Scrapper-copier can provide good insight on the overall structure of the website and possibly, the tech stack used to create the website.
- Built-in load regulator
Scrapping can be rather aggressive. Most servers define limits related to how many requests a specific IP address can perform ( stack overflow blocked my IP after about 165 successive requests). For those that don't, scrapping could make the response time slower for other users. To prevent these issues, I built a timer that limits the requests rates.
- Query mapping
Most servers accept URL queries. For the most query reliant, a tiny query change could make the difference between getting an image, a JSON, or an Html document. Having that in mind I decided to switch the query present in URLs to right before the file extension. That results in a URL written as "https://randomdata.com/page-data.img?width=400px" to map to "destFolder/randomdata.com/page-data?width=400px.img". This shift is rather necessary for the file system to be able to identify the nature of the file. To allow for operating system compatibility, the query which often contains "illegal" characters is URI escaped before being written to the file system.
- Data Persistence
To allow for data persistence between processes, scraper-copier uses an SQLite database. The process can then use a default database or the one provided by the user via the -d option. When starting a new process the scrapped link database is always flushed unless when explicitly asked to keep the previous data.

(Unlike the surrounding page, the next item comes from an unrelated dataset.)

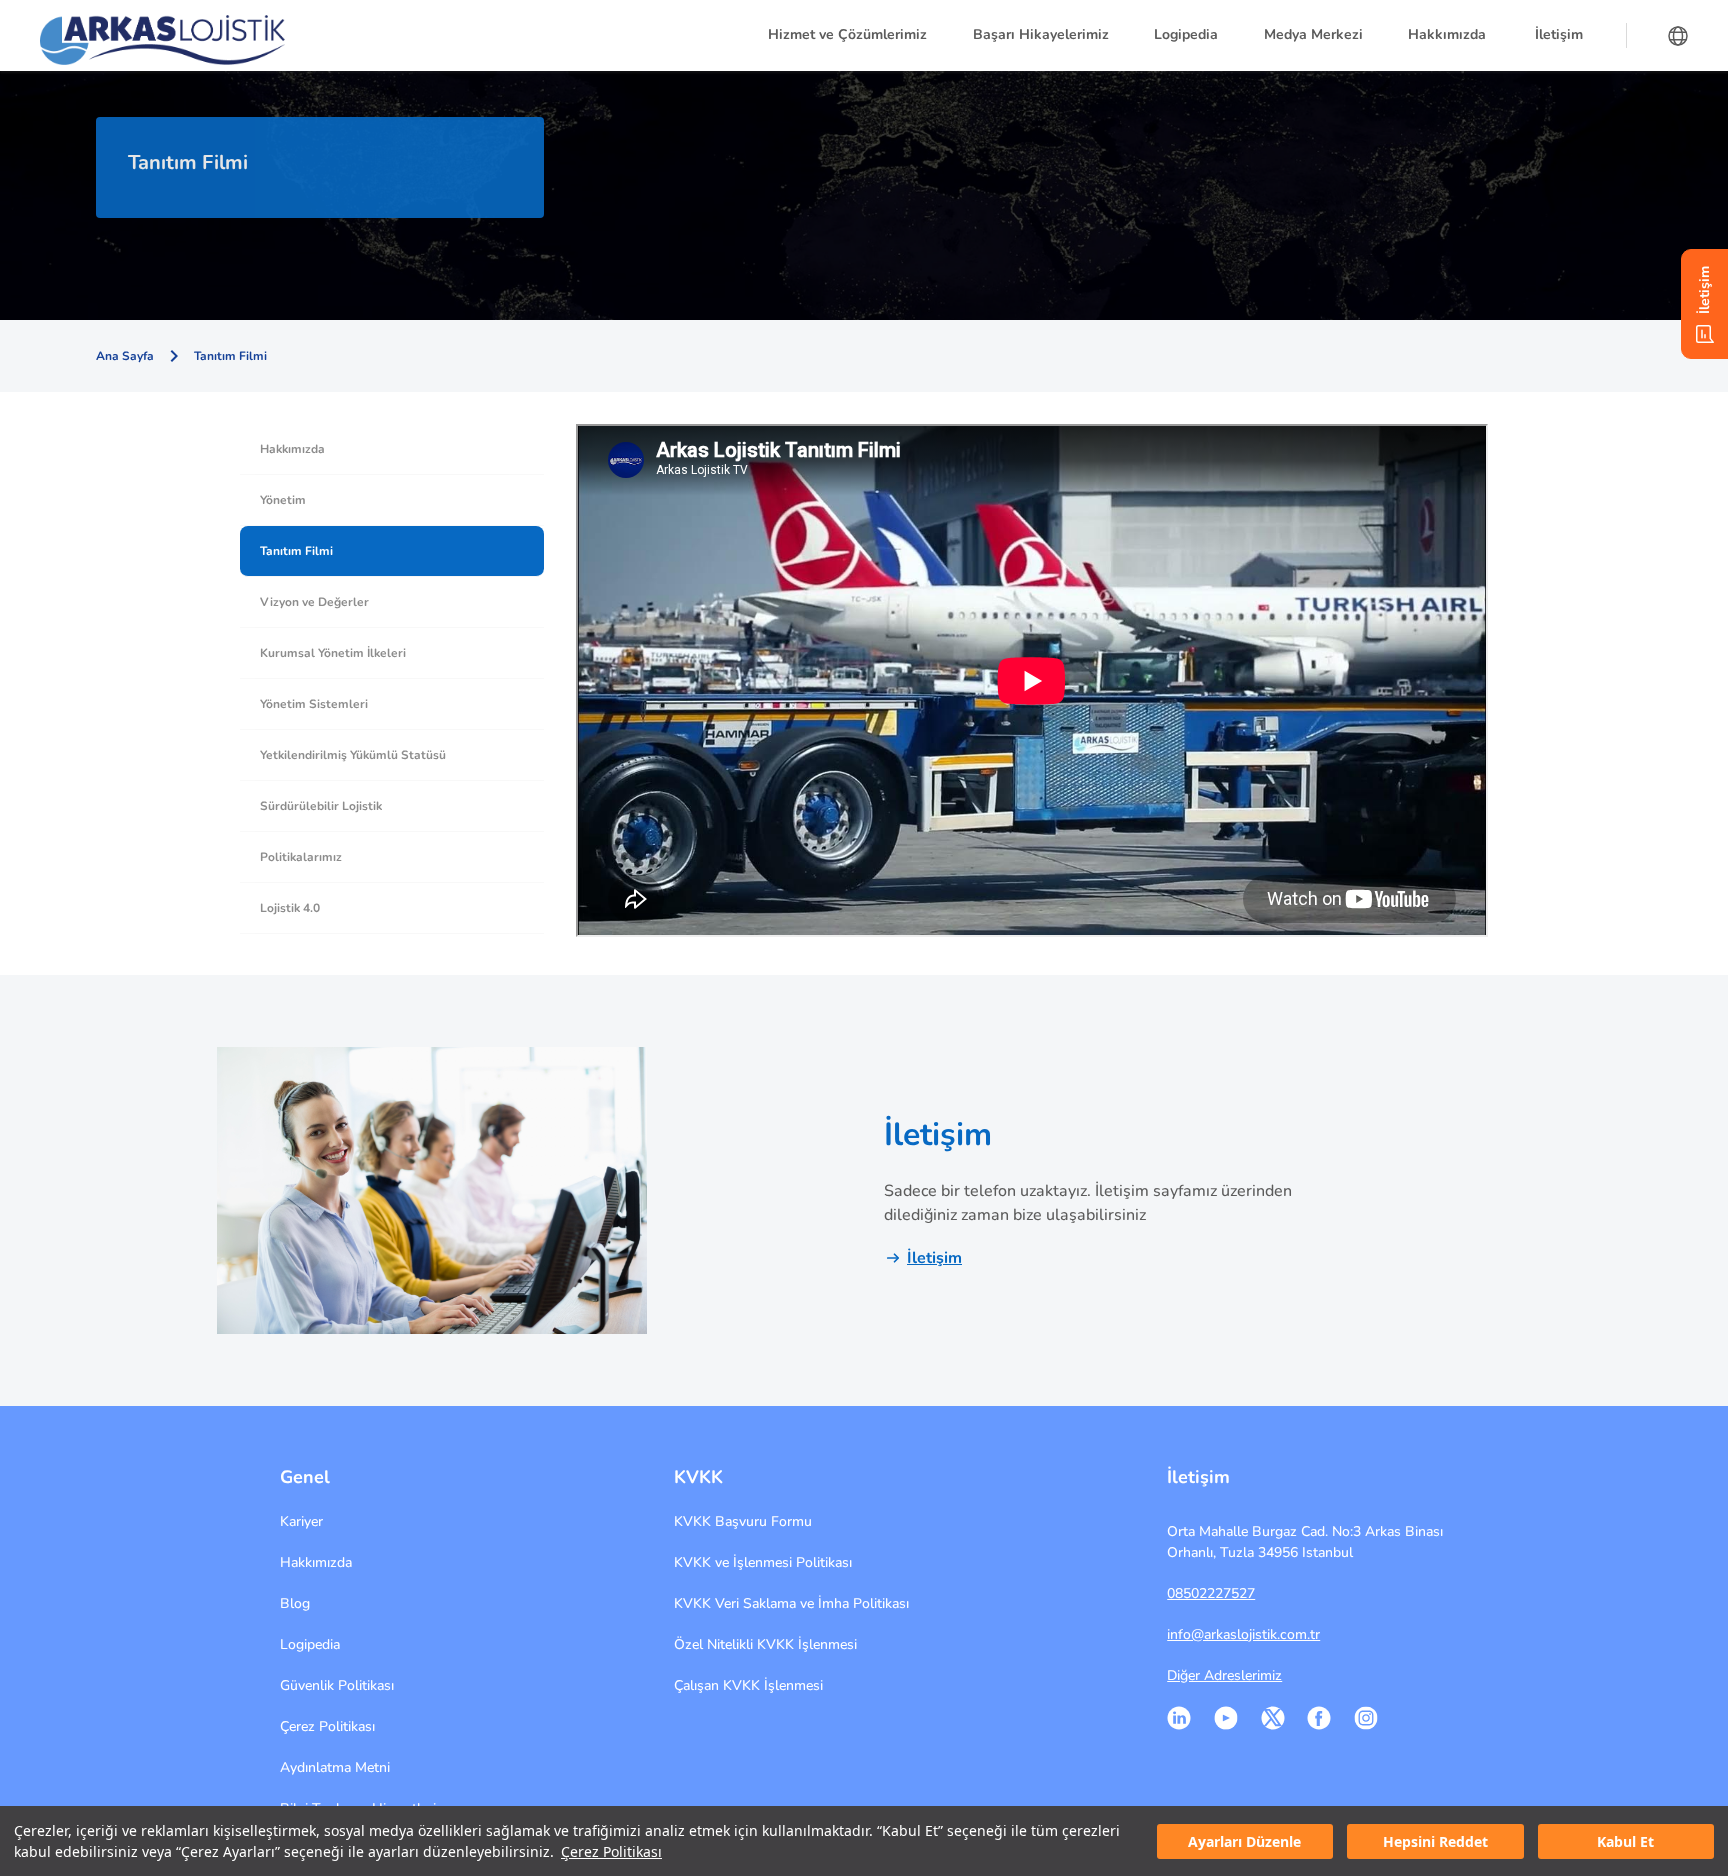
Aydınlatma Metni (335, 1767)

Built-in server As a feature, scrapper copier ships with a minimal built-in node js server because "why-not." Assuming you boot the server on port 3000, you can enter a given URL or send an HTTP request to the "https://localhost:3000/proxy?url=REMOTE_URL." to have the server respond with the corresponding ressource.
eg: "https://localhost:3000/proxy?url=https://komlankodoh.com" to get a given resource.
Scraper-copier was more than anything a learning adventure. Could it be my early decision to use containers and MySQL or my discovery of the underlying dom APIs and web workers; this project taught me a lot. While the knowledge I gained isn't quite orthodox, I cannot deny the relevance of what I have learned.